Listening Across Difference: Tools of Empathy and Mutual Recognition
This workshop is the second event in Feminist tools for working across difference, the CHASE-funded PhD training series organised in collaboration with the FDRG. The meeting ncludes presentations on methodologies of sound and listening within sonic arts, oral history, and feminist activism, a listening session, and opportunities to share current listening-oriented research.
Presentations by artist Annie Goh, feminist scholar and activist Tanya Serisier and oral historian Rosa Schling activate a wide-ranging exploration of the different forms listening can take in research, and their creative and political mobilisation. Questions of justice, ethics, vulnerability and situated knowledge thread through the range of feminist research methods presented.
The workshop includes a listening session, group discussion, and concluding reflections from Professor Nirmal Puwar, whose research explores space and politics, with respect to bodies, race and gender. Workshop participants will be encouraged to share their reflections on their own work involving listening, and/or their responses to the speakers’ presentations.
BOOKING ESSENTIAL!
You can book a Free Place here
SCHEDULE
2pm-2.20pm: Welcome and Introductions
2.20pm - 3.20pm: Speaker Presentations
Annie Goh, Sounding Situated Knowledges. Drawing on her work examining the field of archaeoacoustics, Goh advocates for the figure of echo to be re-imagined as a feminist and decolonial figuration.
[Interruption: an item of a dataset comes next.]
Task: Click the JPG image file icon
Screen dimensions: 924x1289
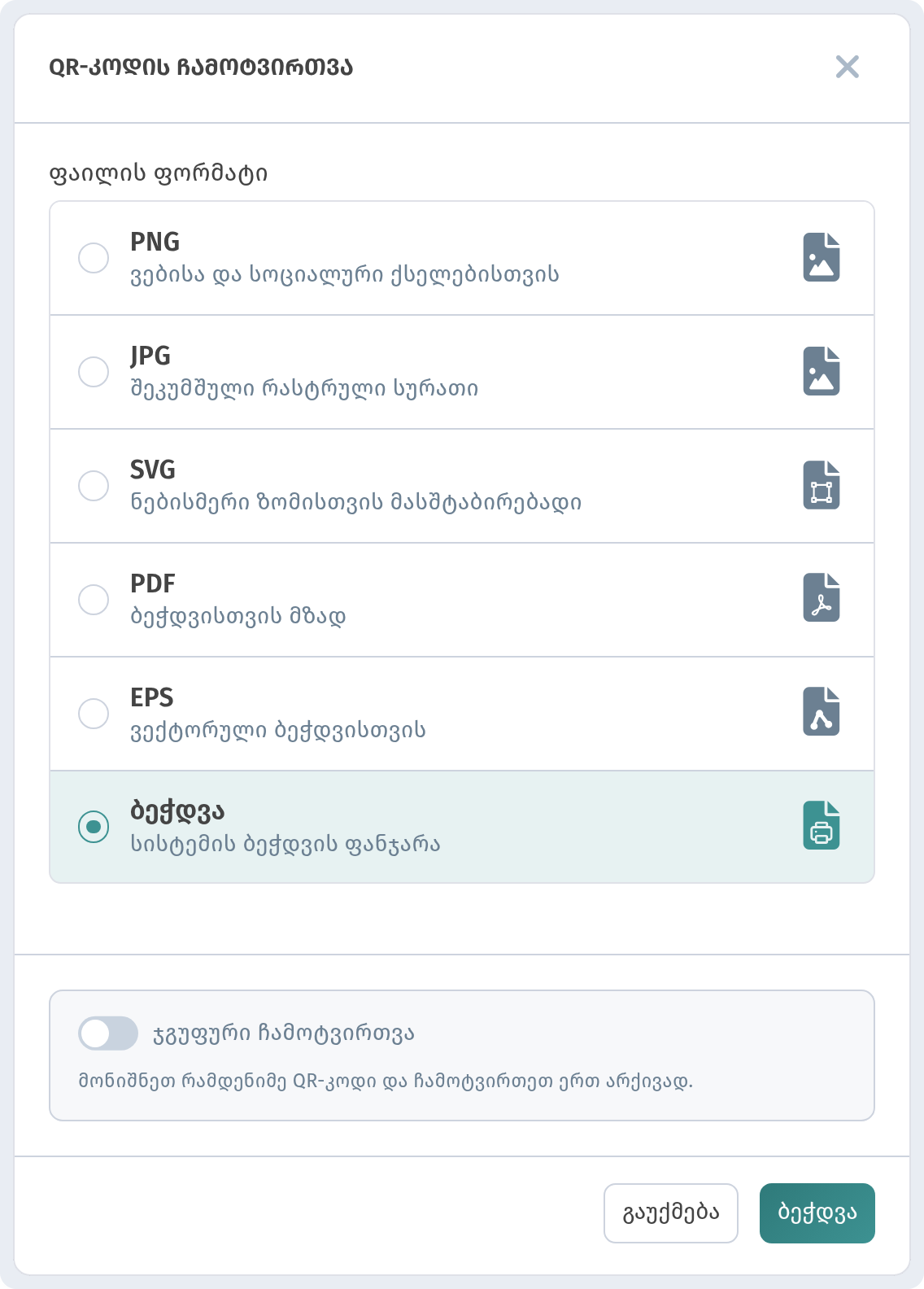Action: (822, 371)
Tanya Serisier on political listening in the fight for justice for survivors of sexual abuse.
Rosa Schling – 'You really need to see what we did in the past': learning from oral histories of 'childcare' activism. Informed by oral history interviews about early childhood education and care activism from the late 1960s onwards, Schling reflects on feminist oral history's potential to inform contemporary social change.
3.20-4.10pm: Discussion
Workshop participants divide into small groups to discuss their projects and how they are using interviews/oral histories/listening/sound in their research and practice.
4.10-4.30pm: Break
4.30-5.30: Listening Session
Extracts provided by speakers will stimulate shared responses to what has been heard.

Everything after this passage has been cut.